From: Will Deacon <will.deacon@arm.com>
To: Peter Zijlstra <peterz@infradead.org>
Cc: Boqun Feng <boqun.feng@gmail.com>,
linux-kernel@vger.kernel.org, torvalds@linux-foundation.org,
manfred@colorfullife.com, dave@stgolabs.net,
paulmck@linux.vnet.ibm.com, Waiman.Long@hpe.com, tj@kernel.org,
pablo@netfilter.org, kaber@trash.net, davem@davemloft.net,
oleg@redhat.com, netfilter-devel@vger.kernel.org,
sasha.levin@oracle.com, hofrat@osadl.org, jejb@parisc-linux.org,
chris@zankel.net, rth@twiddle.net, dhowells@redhat.com,
schwidefsky@de.ibm.com, mpe@ellerman.id.au, ralf@linux-mips.org,
linux@armlinux.org.uk, rkuo@codeaurora.org, vgupta@synopsys.com,
james.hogan@imgtec.com, realmz6@gmail.com,
ysato@users.sourceforge.jp, tony.luck@intel.com,
cmetcalf@mellanox.com
Subject: Re: [PATCH -v4 5/7] locking, arch: Update spin_unlock_wait()

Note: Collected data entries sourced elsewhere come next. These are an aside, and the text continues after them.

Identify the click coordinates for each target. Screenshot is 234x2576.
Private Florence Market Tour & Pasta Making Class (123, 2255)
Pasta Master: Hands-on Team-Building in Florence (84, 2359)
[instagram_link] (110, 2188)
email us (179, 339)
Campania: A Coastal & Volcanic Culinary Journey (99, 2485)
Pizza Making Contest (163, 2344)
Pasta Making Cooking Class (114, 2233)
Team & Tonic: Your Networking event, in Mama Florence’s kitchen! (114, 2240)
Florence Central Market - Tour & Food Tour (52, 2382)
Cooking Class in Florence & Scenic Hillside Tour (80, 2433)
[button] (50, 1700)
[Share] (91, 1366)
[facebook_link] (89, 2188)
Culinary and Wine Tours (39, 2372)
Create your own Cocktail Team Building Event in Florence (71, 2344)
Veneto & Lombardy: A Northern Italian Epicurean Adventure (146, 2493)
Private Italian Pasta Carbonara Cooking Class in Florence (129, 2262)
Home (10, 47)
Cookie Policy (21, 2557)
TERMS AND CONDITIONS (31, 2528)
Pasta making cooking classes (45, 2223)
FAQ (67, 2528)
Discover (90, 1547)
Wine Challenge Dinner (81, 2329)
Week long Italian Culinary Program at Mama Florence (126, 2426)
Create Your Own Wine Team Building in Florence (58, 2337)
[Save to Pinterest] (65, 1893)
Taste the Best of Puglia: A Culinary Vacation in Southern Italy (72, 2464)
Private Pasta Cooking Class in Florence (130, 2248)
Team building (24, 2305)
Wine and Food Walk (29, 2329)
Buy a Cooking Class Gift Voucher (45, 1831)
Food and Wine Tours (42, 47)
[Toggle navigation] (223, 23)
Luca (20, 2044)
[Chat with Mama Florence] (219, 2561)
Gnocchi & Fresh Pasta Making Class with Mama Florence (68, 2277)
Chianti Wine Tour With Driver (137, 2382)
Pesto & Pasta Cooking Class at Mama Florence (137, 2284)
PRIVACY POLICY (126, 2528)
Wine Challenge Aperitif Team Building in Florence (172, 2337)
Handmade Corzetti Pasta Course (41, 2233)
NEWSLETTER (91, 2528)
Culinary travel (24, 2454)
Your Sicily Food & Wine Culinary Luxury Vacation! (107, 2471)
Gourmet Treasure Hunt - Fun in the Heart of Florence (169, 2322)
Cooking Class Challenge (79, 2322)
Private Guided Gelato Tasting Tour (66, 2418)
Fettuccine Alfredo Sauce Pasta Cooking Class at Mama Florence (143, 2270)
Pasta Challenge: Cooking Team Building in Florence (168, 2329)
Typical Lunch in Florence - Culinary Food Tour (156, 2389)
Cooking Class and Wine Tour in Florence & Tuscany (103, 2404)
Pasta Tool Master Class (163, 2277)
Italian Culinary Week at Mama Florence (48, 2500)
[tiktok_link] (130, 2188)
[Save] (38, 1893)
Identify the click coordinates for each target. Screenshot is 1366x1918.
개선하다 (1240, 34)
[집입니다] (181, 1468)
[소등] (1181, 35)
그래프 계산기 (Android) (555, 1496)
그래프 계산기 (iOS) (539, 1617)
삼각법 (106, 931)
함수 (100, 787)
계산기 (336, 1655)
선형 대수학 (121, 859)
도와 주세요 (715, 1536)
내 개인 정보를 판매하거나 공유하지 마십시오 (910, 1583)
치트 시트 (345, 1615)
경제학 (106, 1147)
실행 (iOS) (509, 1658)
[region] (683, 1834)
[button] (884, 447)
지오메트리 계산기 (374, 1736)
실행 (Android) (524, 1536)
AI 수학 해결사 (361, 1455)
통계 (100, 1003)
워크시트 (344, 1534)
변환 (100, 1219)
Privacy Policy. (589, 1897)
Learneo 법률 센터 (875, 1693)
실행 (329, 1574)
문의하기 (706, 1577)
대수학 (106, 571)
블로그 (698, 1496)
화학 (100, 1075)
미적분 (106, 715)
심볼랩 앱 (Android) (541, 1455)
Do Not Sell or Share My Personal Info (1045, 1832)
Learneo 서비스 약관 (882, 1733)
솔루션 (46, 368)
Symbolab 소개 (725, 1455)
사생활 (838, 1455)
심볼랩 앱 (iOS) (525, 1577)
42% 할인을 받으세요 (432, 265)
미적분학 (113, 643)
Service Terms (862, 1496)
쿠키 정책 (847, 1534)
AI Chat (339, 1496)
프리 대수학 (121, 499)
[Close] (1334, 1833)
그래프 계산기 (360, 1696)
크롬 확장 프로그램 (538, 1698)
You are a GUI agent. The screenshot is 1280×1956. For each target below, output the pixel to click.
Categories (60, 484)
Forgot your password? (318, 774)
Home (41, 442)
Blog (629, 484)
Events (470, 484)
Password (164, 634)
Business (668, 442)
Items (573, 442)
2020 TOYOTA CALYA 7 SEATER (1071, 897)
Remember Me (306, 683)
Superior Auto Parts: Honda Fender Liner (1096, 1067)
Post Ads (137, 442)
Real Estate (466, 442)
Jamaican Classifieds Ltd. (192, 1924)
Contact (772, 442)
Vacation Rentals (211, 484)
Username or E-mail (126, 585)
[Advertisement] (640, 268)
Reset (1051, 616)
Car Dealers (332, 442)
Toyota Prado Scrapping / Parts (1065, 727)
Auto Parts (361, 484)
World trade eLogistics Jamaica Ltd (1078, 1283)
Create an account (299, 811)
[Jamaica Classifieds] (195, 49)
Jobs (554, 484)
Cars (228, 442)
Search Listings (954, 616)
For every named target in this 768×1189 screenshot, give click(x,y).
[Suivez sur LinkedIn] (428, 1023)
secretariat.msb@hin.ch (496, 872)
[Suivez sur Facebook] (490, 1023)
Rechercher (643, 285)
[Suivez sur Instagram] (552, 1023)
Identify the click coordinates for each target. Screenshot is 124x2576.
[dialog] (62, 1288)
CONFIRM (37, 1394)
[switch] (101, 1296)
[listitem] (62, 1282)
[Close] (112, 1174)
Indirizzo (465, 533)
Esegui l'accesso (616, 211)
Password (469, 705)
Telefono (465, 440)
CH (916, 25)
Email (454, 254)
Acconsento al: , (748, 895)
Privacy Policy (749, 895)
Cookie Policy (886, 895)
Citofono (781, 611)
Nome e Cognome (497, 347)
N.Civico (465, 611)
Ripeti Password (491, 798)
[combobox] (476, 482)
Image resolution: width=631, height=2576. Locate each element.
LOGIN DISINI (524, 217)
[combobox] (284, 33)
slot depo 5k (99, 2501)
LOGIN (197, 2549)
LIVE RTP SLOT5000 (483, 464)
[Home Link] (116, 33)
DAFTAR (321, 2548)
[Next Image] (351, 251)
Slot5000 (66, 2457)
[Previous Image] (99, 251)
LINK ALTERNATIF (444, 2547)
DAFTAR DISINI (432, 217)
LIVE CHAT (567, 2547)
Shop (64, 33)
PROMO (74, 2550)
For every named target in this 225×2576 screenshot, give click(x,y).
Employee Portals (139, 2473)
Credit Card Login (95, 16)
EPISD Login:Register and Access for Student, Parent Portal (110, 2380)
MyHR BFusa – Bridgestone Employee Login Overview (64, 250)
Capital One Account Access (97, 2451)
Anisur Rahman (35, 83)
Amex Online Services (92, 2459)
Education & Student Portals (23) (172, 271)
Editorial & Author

Date: Fri, 3 Jun 2016 13:47:34 +0100 [thread overview]
Message-ID: <20160603124734.GK9915@arm.com> (raw)
In-Reply-To: <20160602215119.GF3190@twins.programming.kicks-ass.net>
Hi Peter,
On Thu, Jun 02, 2016 at 11:51:19PM +0200, Peter Zijlstra wrote:
> On Thu, Jun 02, 2016 at 06:57:00PM +0100, Will Deacon wrote:
> > > +++ b/include/asm-generic/qspinlock.h
> > > @@ -28,30 +28,13 @@
> > > */
> > > static __always_inline int queued_spin_is_locked(struct qspinlock *lock)
> > > {
> > > + /*
> > > + * See queued_spin_unlock_wait().
> > > *
> > > + * Any !0 state indicates it is locked, even if _Q_LOCKED_VAL
> > > + * isn't immediately observable.
> > > */
> > > - smp_mb();
> > > + return !!atomic_read(&lock->val);
> > > }
> >
> > I'm failing to keep up here :(
> >
> > The fast-path code in queued_spin_lock is just an atomic_cmpxchg_acquire.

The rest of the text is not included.